Mysterious Chinese company that bought GTT shares is actually owned by Guyanese
Georgetown, Guyana; – For years, Guyanese have been misled into believing that it was a Chinese-owned company that had bought out 20% of the government shares in the Guyana Telephone and Telegraph Company Ltd (GTT).
But bits of digital data scraped from the filing records of an entity that deals with company formations in Hong Kong is now showing that the actual owners of Hong Kong Golden Telecom Company (HKGT), the supposedly-Chinese company that bought the shares, is actually owned by Guyanese and a Guyanese offshore entity that has very close connections to a clique of prominent political and business figures in Guyana.
Moreover, additionally unscrambled data shows that a large Chinese company that operates in Guyana had also played a key role in the investment, and remains quiet on the sideline, as the current government struggles to understand who actually owns the company.
In essence, the shares in GTT was actually bought by a Guyanese business syndicate which had established the Hong Kong company in June 2011, (two weeks before the then government had announced that it is seriously looking to sell its 20% shares in GTT to a Hong Kong company).
So when it was announced several months later (in 2012) that Government had finalized the sale with a Hong Kong company, details on its name or its principals were evidently elusive.
Independently identifying the company or its owners was even more difficult, because of Hong Kong’s strict secrecy laws, which bars the display name of a person or owner affiliated with a company.

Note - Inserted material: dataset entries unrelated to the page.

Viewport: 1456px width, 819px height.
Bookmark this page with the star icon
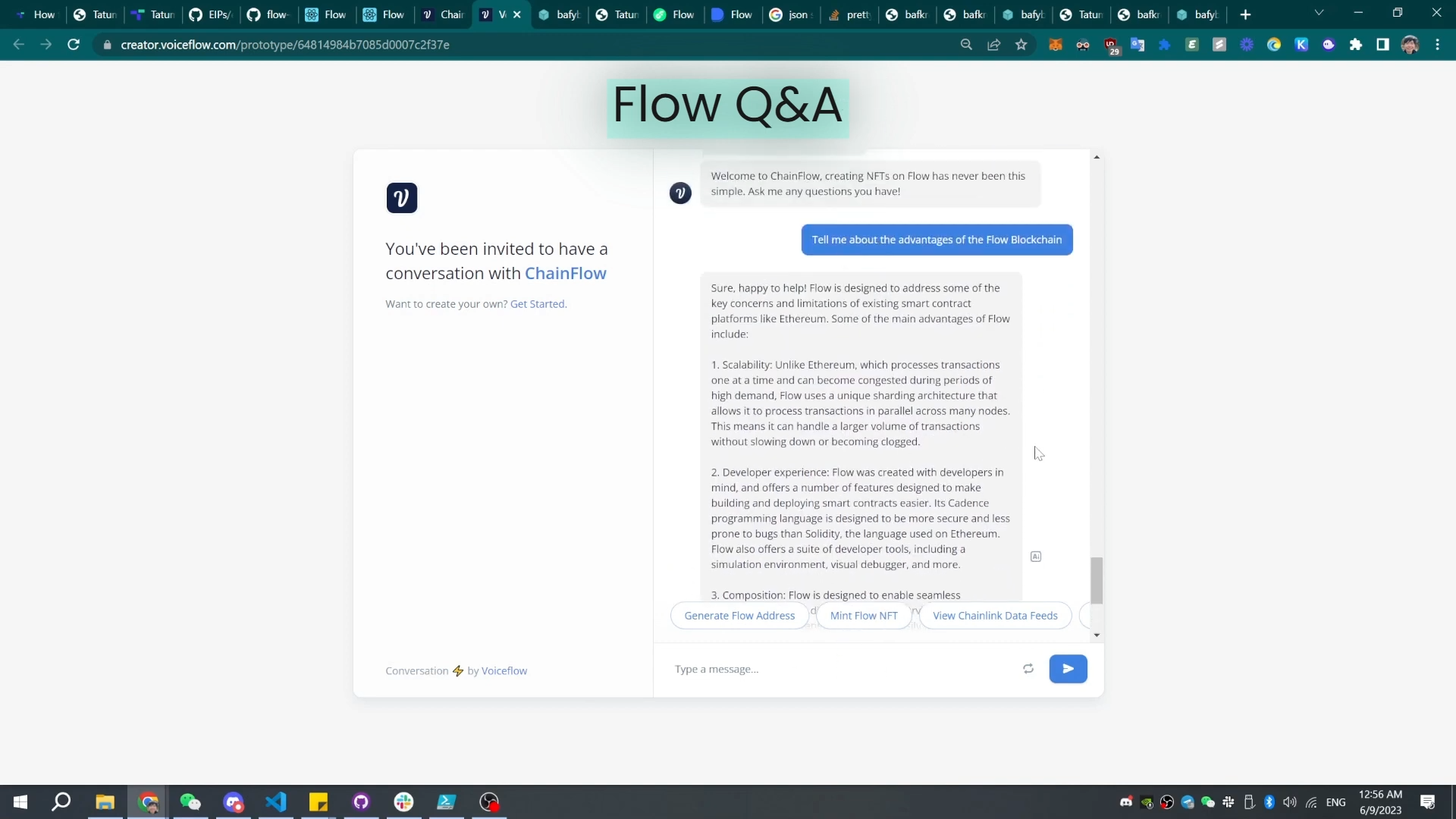tap(1021, 45)
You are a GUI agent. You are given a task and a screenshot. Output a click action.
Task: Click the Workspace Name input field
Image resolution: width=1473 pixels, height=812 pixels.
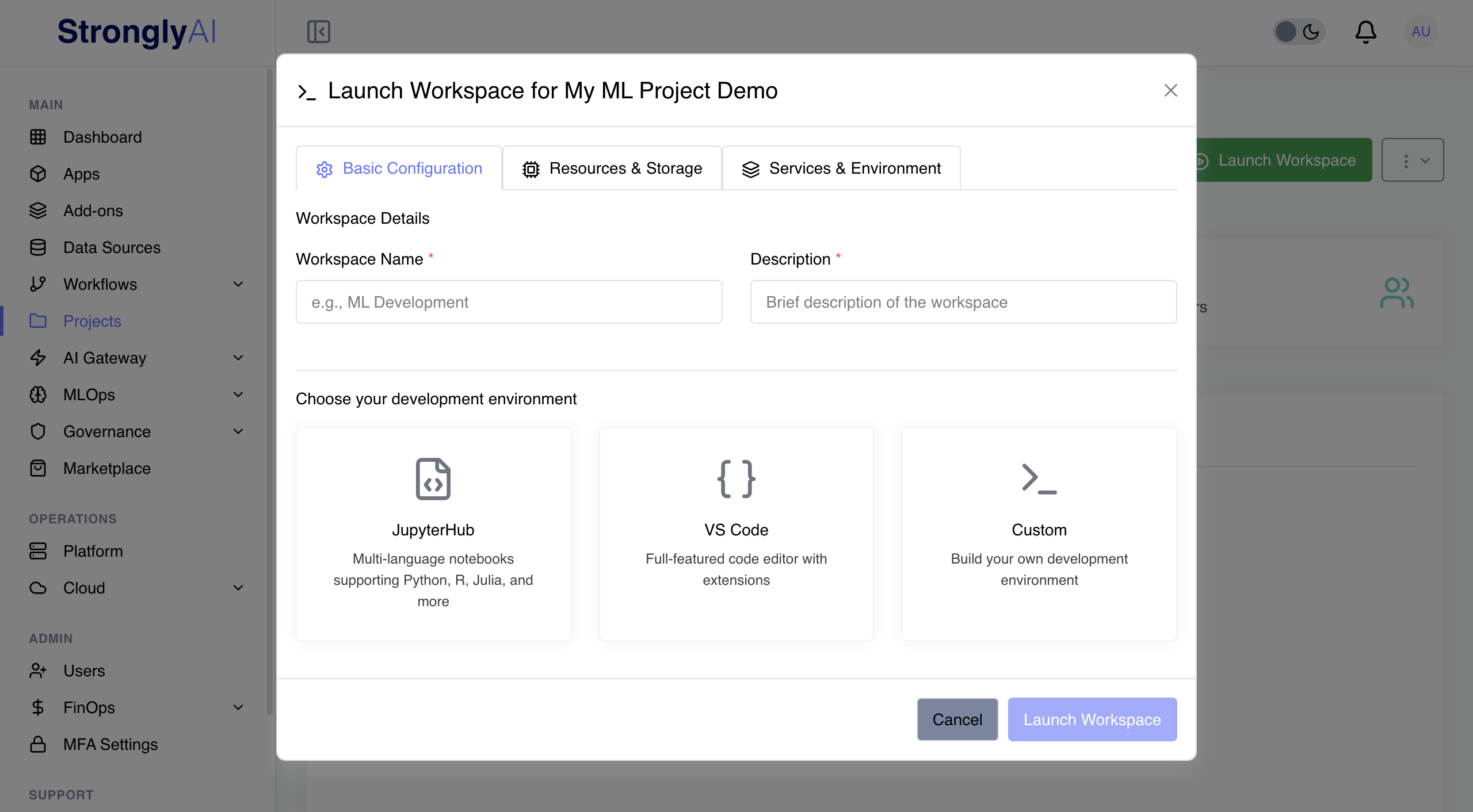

But around mid last year, Hong Kong entered into an information exchange agreement with about a dozen Western Countries, making it easier for countries like the UK and the United States, to dig into the identities of shareholders in several hundred shell companies that were incorporated in Hong Kong.
This was as a result of the fact that many of these front companies were being used to conceal money laundering, and other transnational crimes that can threaten the credibility of the world’s financial system.
So once the buyer of the GTT shares was identified by the government as Hong Kong Golden Telecom Company (HKGT), harvesting ownership information via third-party entities became slightly easier.
But to add more mystery to the buyer’s identities, some of the benefactors on HKGT are known shell companies that were incorporated in other jurisdictions; again with the objective of erasing the trail leading to the true identities of the owners of the Hong Kong Golden Telecom Company.
But in the end, a knitted grouping of investigative journalists from the Al Jazeera network and Guyana Guardian was able to determine that a small circle of Guyanese, including those with strong political connections, are the real principals behind the entity which had long portrayed itself as Chinese-owned.
This has since begged the question as to whether the State was aware of the true identities of the HKGT principals at the time when the then government had selectively sold its shares in GTT to the Hong Kong entity, or whether some of the company benefactors were the actual drafters of the sale.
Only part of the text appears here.